Work task: Go through the data and count the lines holding the string "coordinates". Write only the number.

Material for the task:
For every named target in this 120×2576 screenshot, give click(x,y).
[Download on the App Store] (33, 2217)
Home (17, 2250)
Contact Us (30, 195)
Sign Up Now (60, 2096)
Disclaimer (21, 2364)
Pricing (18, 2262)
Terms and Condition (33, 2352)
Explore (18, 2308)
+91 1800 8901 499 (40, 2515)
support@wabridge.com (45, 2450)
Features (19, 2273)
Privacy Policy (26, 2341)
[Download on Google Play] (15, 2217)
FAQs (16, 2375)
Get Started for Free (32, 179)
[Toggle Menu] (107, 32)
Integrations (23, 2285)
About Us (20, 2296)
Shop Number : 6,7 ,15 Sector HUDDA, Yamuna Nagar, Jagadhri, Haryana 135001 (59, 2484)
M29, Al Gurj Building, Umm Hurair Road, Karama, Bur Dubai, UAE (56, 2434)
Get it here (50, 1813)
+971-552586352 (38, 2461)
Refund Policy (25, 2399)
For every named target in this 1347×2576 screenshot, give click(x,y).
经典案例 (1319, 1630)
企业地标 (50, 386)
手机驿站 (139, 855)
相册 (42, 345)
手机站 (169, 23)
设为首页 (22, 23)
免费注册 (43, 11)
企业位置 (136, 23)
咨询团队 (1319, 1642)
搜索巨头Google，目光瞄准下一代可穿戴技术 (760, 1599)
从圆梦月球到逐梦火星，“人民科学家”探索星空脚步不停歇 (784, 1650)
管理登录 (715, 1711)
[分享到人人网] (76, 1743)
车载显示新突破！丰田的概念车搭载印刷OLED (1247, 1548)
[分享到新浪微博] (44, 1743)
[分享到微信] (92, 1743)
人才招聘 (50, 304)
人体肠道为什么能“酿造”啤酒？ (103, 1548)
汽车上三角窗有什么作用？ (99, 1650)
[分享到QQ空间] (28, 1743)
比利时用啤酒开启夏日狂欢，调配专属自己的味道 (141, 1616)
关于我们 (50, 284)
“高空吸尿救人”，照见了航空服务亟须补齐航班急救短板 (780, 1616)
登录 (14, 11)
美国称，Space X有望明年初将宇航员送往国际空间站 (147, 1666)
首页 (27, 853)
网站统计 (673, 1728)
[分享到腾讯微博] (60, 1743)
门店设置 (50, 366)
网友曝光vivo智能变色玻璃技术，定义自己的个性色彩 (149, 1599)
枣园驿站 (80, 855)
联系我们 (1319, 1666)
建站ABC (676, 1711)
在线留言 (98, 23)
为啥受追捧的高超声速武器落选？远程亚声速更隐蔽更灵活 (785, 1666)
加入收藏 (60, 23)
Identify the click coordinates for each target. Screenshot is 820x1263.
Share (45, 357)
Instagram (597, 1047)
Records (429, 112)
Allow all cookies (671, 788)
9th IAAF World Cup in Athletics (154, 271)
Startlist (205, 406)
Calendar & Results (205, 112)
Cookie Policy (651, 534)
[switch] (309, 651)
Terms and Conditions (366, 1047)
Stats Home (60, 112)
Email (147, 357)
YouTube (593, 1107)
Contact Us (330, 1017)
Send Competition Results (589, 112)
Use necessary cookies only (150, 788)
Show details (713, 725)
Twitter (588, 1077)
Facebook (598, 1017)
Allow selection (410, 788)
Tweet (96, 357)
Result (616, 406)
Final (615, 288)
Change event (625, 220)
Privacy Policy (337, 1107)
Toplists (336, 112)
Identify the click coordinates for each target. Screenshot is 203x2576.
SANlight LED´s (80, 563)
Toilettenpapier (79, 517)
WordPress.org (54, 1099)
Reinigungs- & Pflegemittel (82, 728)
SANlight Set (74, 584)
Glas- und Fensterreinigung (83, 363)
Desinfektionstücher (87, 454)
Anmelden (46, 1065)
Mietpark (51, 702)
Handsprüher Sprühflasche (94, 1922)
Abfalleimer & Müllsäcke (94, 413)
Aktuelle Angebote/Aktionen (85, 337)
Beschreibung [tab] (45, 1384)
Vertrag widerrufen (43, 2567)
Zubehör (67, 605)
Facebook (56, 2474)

Written response: 2